Некоторые ученые полагают, что это голос Матфея, а не Иисуса: мол, Матфей отстаивал взгляды первоначальной иудеохристианской церкви в противовес христианству Павла. Однако Лука не был иудеем и вообще пекся об интересах языкохристианства, и это не мешало ему говорить очень сходные вещи.12 Он не менее энергично настаивал на вечной ценности Торы: «Скорее небо и земля прейдут, нежели одна черта из Закона пропадет» (Лк 16:17).

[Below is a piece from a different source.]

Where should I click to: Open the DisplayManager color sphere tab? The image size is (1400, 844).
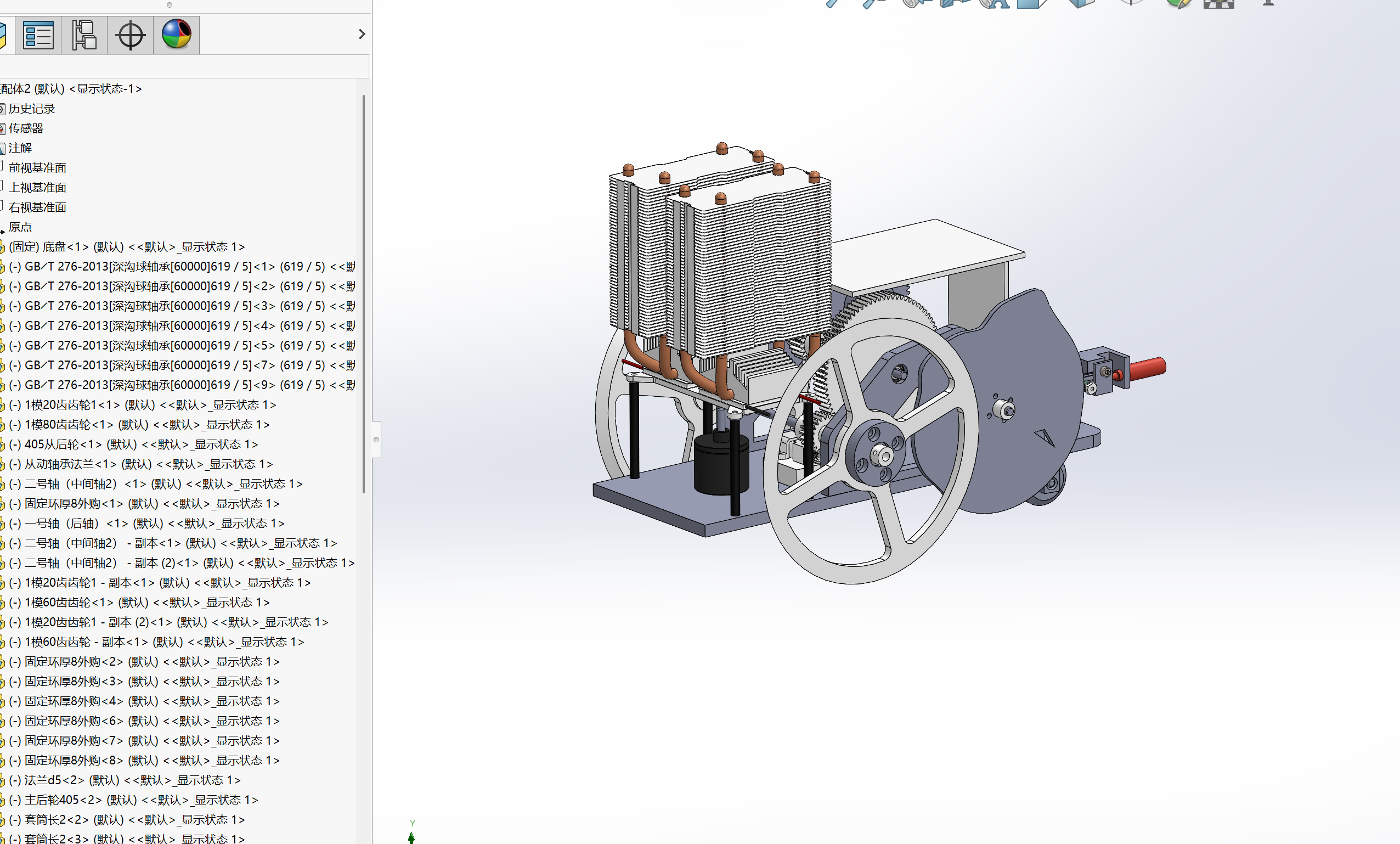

И еще раз скажем: если бы в ранней церкви было известно, что Иисус отметал хотя часть Торы, Павлу гораздо легче было бы освобождать языческих новообращенных от соблюдения иудейских обрядовых заповедей и обрезания. Без сомнения, Иисус не был антиномистом и не выступал против Закона Моисеева. Подобно другим иудейским учителям до и после него, он пытался показать самое главное, самое сущностное в Торе, чтобы люди сосредоточили именно на этом основное внимание. Он выделил Десять заповедей в качестве ядра иудаизма (Мк 10:17–19; Мф 19:16–19; Лк 18:18–20), как сделал и его современник Филон Александрийский (Об особых законах, 1.1.). Подобно Филону (Апология иудеев, 7.6) и знаменитому рабби Гиллелю (В.Т. Шаббат 31а), Иисус сформулировал суть морали в виде «золотого правила»: «Во всем, как хотите, чтобы с вами поступали люди, так поступайте и вы с ними, ибо в этом закон и пророки» (Мф 7:12). Правда, он использует здесь позитивную формулу «золотого правила», а для иудейских источников типична отрицательная.